RECORDS FOR THIS EXERCISE:

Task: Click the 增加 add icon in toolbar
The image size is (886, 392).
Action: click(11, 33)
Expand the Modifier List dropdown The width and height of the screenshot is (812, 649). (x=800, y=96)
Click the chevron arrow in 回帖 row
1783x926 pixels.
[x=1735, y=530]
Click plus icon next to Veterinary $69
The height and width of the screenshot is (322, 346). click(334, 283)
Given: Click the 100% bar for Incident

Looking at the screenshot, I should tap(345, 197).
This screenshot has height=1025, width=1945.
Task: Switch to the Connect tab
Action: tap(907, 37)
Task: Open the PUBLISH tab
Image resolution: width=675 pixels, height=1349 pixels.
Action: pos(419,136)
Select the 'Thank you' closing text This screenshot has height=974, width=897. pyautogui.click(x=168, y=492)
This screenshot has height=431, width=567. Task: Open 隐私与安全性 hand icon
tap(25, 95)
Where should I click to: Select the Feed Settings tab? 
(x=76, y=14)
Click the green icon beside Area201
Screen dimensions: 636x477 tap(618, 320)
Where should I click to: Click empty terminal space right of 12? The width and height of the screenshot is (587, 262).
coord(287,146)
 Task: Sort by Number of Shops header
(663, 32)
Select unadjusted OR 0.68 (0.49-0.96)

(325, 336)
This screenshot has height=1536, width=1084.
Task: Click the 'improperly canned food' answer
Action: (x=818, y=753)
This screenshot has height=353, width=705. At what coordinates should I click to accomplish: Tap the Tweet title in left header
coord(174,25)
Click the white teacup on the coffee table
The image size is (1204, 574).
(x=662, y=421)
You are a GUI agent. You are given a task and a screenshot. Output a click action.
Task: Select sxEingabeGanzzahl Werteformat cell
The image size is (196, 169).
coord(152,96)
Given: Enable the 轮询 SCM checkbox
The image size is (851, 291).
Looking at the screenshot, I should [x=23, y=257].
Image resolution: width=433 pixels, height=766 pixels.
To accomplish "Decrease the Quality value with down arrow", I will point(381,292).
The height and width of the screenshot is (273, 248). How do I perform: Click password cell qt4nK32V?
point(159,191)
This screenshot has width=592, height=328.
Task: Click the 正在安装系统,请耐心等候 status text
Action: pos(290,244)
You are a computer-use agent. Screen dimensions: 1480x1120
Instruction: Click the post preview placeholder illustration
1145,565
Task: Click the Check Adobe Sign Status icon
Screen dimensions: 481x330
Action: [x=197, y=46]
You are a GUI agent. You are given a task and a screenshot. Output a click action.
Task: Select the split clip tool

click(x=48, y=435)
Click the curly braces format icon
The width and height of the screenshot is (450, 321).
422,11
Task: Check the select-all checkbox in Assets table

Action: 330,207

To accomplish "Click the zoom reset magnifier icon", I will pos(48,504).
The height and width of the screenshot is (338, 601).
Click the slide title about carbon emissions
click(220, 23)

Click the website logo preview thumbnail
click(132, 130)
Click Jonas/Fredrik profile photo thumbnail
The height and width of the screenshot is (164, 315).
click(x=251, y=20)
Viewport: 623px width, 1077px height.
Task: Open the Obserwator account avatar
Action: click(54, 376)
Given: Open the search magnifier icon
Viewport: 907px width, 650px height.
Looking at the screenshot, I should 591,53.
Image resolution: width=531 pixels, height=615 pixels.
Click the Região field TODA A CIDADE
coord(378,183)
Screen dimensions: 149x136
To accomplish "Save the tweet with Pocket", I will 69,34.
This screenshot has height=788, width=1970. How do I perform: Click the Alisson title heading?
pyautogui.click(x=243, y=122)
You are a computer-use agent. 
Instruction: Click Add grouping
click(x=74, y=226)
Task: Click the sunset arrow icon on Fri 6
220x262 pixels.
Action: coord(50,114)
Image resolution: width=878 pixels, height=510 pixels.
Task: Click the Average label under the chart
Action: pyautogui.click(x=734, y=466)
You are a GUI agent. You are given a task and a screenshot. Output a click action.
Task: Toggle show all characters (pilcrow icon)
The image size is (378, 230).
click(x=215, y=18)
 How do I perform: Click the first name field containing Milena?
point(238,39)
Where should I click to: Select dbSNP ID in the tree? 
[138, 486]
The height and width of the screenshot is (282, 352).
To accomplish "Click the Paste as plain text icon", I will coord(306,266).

AIM OF THE EXERCISE: Output, from the data above, the lines from the line with "Screen dimensions: 481x330" to the line with "Click Jonas/Fredrik profile photo thumbnail" exactly as they stand, both ends included and nothing else.

ANSWER TO THIS TASK:
Screen dimensions: 481x330
Action: [x=197, y=46]
You are a GUI agent. You are given a task and a screenshot. Output a click action.
Task: Select the split clip tool

click(x=48, y=435)
Click the curly braces format icon
The width and height of the screenshot is (450, 321).
422,11
Task: Check the select-all checkbox in Assets table

Action: 330,207

To accomplish "Click the zoom reset magnifier icon", I will pos(48,504).
The height and width of the screenshot is (338, 601).
Click the slide title about carbon emissions
click(220, 23)

Click the website logo preview thumbnail
click(132, 130)
Click Jonas/Fredrik profile photo thumbnail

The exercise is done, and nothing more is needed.